A NOTE FROM THE EDITOR

FDA and the Known Knowns

I think we would all agree that reinventing the wheel is not an efficient use of resources. Yet, many medical device companies do so on a routine basis. That is the view of Stephen Ferguson, chairman of the Cook Group, the largest privately held device company in the United States.

For the past 15 years, Cook has been on a mission to allow “FDA to know what it knows.” Data culled from previous applications, argues Ferguson, should be applied to new submissions. “If stainless steel has been shown to be biocompatible, why should we need to reprove this property when the material is used in a new device?” he asks. Ferguson also calls for making clinical data public. “That information should be subjected to public scrutiny,” he says. Greater transparency would be helpful not just to the end-users but to the scientific community and manufacturers, he adds. (Drug companies take note.)

Cook’s proposals got a fresh airing at a recent public hearing held by a Health and Human Services department task force in Washington, DC. Ferguson and other attendees were invited to discuss ways in which public health agencies in the United States could work together to spur medical innovation. Members of the task force reportedly were quick to embrace Ferguson’s ideas. The reaction from industry and its representative associations was less enthusiastic.

Making submissions data available has obvious benefits, argues Ferguson.

It would reduce unnecessary bench and animal testing, he notes, and would require fewer patients for clinical trials. The down side is equally obvious:

data sharing could be advantageous to competitors. Cook’s resolute lobbying has achieved some results, primarily in the form of watered-down compromises, according to Thomas A. Connaughton, vice president, legislative affairs, at Cook.

When the Safe Medical Devices Act of 1990 was being drafted, Cook recommended that FDA be free to use information gained from applications, other than trade secrets, at any time. Industry was opposed to the idea, but it reached a compromise in the form of the “four of a kind” provision. This allowed FDA to use information from applications, but only after the agency had approved four devices of a particular type. That proved to be unworkable, says Connaughton. “FDA was supposed to publish a list of [applicable] device types, but it never did,” he notes. That clause was replaced a few years later with the “six-year information” provision. “This lets FDA use information obtained in an application six years after approval of the device. This provision has proven to be equally unworkable,” Connaughton adds.

In a cynical age, some people will question Cook’s seeming altruism. After all, this company has developed a number of novel technologies. Making the firm’s submission data public would inevitably benefit its competitors. Ferguson, however, shrugs off the concern.

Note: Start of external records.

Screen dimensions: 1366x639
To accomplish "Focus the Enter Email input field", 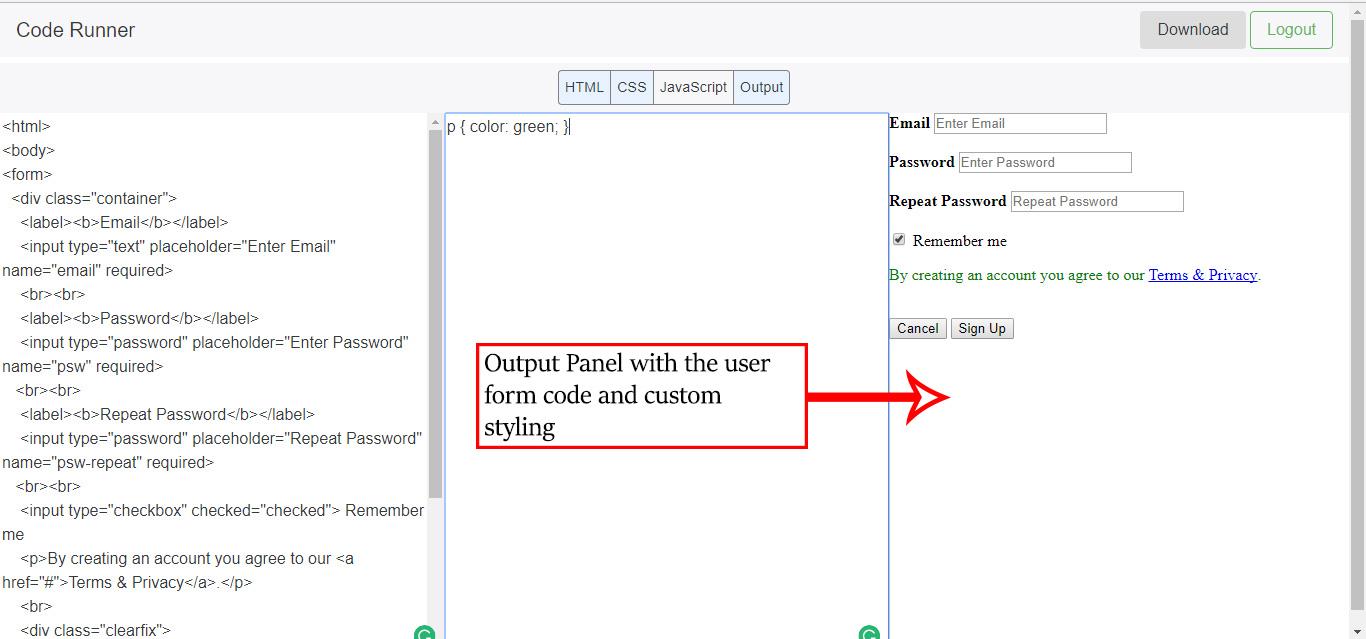I will [x=1020, y=123].
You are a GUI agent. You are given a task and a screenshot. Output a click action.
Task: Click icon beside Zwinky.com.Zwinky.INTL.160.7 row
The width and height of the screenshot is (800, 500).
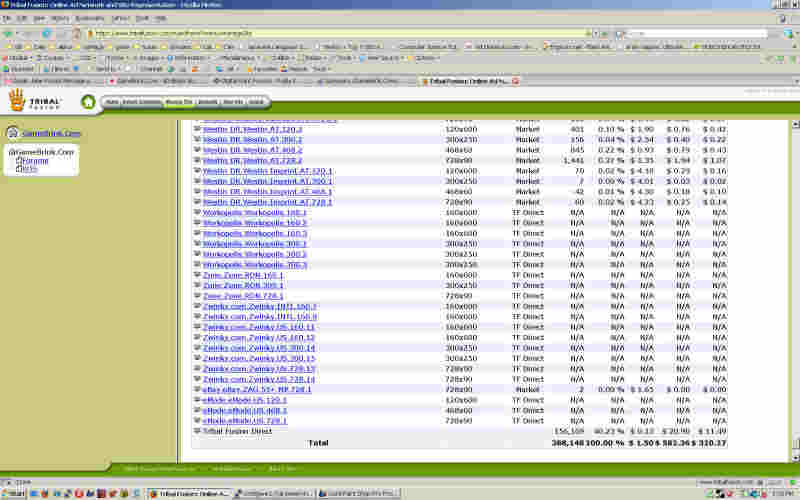[x=197, y=306]
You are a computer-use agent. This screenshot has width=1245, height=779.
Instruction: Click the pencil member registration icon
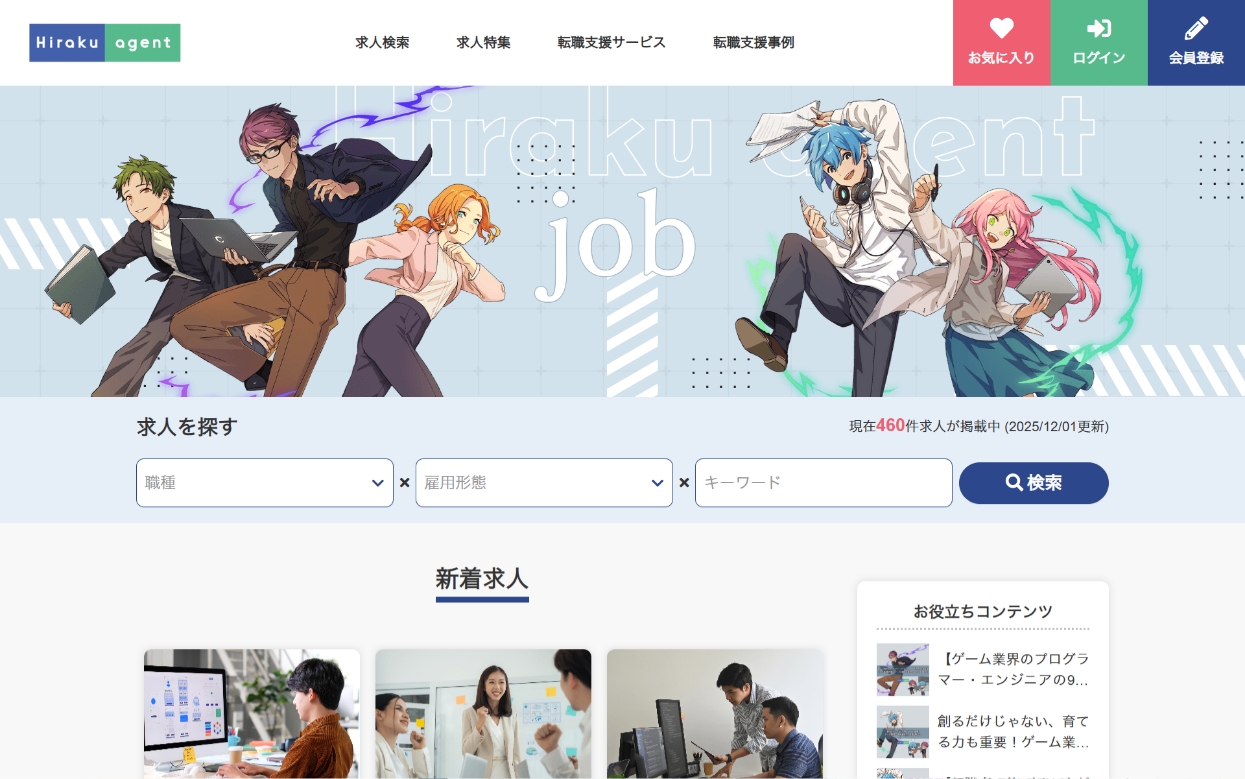point(1196,28)
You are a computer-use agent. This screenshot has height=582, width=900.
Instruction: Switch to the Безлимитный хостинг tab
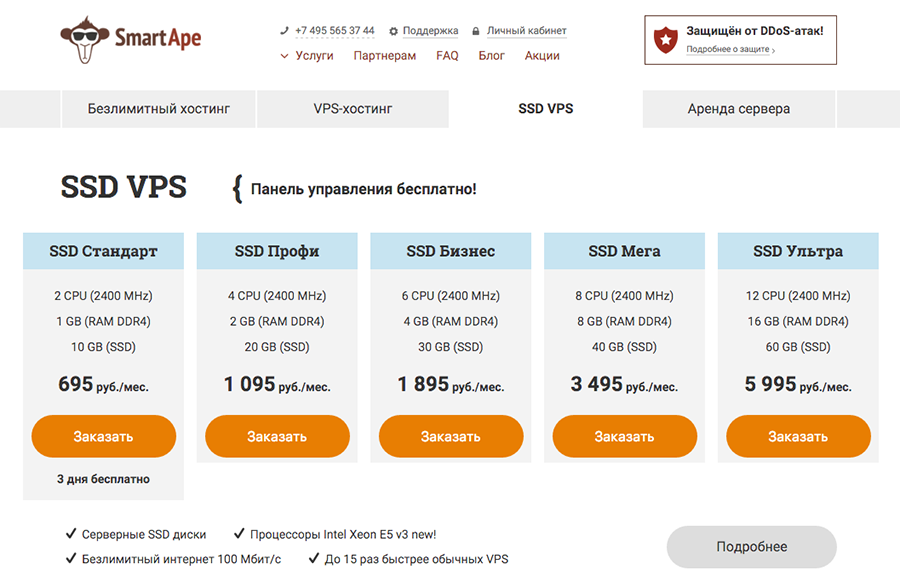[158, 108]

“Sure, people tell me that this will hurt our strategic interests and business position,” says Ferguson. It might, in fact, help the competition in the short term, he acknowledges. “But industry, as a whole, ultimately would benefit, because [data sharing] creates a more efficient system,” says Ferguson. “If your actions are driven by what’s good for the patient, then everything will balance out in the end.”

Believers in Darwinian capitalism, who seem to be enjoying a renaissance these days, might beg to differ. As for me, I find it encouraging that some captains of industry are willing to take their eyes off the balance sheet long enough to recognize that there is more than one bottom line when it comes to the business of healthcare.